* [Your assignment] Begin with the line where "Task: Refresh the" appears. Set down that line and the rest of the records below it exactly as given.

=== Information ===

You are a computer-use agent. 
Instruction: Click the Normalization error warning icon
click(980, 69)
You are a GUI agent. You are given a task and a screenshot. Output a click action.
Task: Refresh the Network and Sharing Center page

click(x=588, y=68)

===

* [Task answer]
Task: Refresh the Network and Sharing Center page

click(x=588, y=68)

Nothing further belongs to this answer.